Page excerpt -
ENEMIES – They cross the desert to bypass the mountain and attack at dawn. They are what the Mountain fears most. We will not see them, but the film will also talk about them, and we will hear their cries of war. If it weren’t for them, Suwayda would have no weapons.
Intended audience
Our film aims to reach an international audience who may have heard of Syria, but know little or nothing about Suwayda and its inhabitants. It is an intimate, sensitive, political documentary that seeks to provoke thought, or rather, to provoke feeling. It is embodied, rooted in the red earth and black rocks of a mountain that served as a refuge for the filmmakers and their loved ones, but which now seems threatened. It aims to inspire love for the Druze ecosystem without resorting to propaganda, to show both the strengths and weaknesses of a human community, but also to expose the painful reality facing it. The perspective is modest: to bring a community to life in the minds of those who were unaware of its existence and, perhaps, to inspire viewers to help rebuild the broken bridges that once connected the plains and the mountains.…
Artistic approach
In the Shadow of the Syrian Mountains adopts an intimate, embedded documentary approach rooted in presence rather than explanation. The film is shot handheld, often alone or in small groups, embracing the instability and immediacy of lived experience.
Inspired by Syrian films such as For Sama, Little Palestine, The War Show, and Our Terrible Country, the visual language favors proximity over polish. The camera does not observe from a distance; it breathes with those it films. Imperfection becomes a strength, reinforcing trust and emotional truth.
Khuzama’s voice is central. She never appears in full, but we feel close to her, as if we were right beside her, listening to her softly telling us how she feels, as if she were confiding in us. Most of the shots of her were not filmed on location in Suwayda, but afterwards, with the necessary hindsight. Her voice-over continues to speak to us when she is not on screen. Her reflections structure the film and create a dialogue between events and introspection. She is both guide and subject, insider and observer, embodying the tension between attachment and disillusionment.
The shots of the men who dominate this world are distant, and our connection with them is formal: it will be up to Khuzama to define them and tell us what she thinks of them and what they represent. They will appear in direct interviews, indoors (leaders) or in the street (ordinary citizens and fighters).

What you have to do - Could you copy, word for word, the part of the documentary excerpt above that opens with the words "Khuzama’s voice is" and closes with "citizens and fighters)."?

Data extract -
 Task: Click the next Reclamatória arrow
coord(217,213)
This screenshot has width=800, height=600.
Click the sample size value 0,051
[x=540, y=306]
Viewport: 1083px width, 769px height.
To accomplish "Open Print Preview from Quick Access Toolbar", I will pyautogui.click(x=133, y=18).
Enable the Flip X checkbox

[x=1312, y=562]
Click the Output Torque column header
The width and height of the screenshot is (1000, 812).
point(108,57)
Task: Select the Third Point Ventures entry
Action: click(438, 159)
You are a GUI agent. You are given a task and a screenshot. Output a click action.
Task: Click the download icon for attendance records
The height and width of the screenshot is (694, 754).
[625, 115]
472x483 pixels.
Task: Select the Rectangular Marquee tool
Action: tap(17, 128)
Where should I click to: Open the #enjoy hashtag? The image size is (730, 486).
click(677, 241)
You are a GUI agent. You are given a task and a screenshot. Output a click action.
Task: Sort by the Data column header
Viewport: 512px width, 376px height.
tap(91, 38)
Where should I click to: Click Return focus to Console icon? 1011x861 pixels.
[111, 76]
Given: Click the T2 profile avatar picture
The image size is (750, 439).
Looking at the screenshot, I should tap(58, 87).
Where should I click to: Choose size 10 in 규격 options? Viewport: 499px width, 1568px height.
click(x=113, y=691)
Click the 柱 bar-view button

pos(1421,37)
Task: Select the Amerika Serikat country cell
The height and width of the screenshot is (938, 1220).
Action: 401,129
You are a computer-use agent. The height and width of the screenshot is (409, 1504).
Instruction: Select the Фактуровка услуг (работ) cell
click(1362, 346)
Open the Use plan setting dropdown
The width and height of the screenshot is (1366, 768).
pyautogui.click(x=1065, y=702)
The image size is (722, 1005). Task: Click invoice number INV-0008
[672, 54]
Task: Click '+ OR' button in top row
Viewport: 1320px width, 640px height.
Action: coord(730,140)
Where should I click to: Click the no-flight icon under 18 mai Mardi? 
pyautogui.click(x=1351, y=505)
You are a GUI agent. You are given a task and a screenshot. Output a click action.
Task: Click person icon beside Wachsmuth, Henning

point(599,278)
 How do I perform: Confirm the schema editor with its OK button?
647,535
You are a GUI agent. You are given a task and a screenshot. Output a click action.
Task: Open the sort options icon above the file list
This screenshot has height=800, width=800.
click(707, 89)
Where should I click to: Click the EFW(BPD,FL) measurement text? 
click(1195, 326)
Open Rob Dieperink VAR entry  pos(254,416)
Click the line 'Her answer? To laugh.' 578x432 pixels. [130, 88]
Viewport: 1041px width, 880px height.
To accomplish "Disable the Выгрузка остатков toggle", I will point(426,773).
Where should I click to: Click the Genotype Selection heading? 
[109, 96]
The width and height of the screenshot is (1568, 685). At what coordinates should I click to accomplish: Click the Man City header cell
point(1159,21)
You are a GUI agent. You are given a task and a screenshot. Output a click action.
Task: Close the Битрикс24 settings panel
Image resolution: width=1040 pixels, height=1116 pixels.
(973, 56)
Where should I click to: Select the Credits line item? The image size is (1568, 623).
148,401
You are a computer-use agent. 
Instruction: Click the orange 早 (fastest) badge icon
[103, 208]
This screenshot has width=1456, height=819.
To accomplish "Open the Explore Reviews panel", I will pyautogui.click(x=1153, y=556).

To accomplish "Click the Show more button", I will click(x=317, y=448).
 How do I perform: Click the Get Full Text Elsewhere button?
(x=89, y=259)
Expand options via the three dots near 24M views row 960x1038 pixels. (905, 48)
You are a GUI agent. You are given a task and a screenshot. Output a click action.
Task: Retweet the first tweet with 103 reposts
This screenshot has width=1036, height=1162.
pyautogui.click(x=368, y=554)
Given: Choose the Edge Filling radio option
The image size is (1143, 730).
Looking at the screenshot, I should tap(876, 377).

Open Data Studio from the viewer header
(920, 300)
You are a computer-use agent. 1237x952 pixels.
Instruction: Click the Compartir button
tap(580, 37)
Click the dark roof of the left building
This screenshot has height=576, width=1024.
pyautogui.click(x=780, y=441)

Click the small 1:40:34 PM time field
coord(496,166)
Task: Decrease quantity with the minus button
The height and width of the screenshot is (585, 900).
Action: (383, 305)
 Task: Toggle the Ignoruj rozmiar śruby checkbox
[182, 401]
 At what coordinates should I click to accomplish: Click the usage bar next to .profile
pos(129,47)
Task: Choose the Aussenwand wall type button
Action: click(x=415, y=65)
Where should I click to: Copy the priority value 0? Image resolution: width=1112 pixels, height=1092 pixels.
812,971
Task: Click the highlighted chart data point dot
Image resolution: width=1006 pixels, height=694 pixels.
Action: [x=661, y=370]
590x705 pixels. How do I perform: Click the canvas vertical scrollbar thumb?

Response -
Khuzama’s voice is central. She never appears in full, but we feel close to her, as if we were right beside her, listening to her softly telling us how she feels, as if she were confiding in us. Most of the shots of her were not filmed on location in Suwayda, but afterwards, with the necessary hindsight. Her voice-over continues to speak to us when she is not on screen. Her reflections structure the film and create a dialogue between events and introspection. She is both guide and subject, insider and observer, embodying the tension between attachment and disillusionment.
The shots of the men who dominate this world are distant, and our connection with them is formal: it will be up to Khuzama to define them and tell us what she thinks of them and what they represent. They will appear in direct interviews, indoors (leaders) or in the street (ordinary citizens and fighters).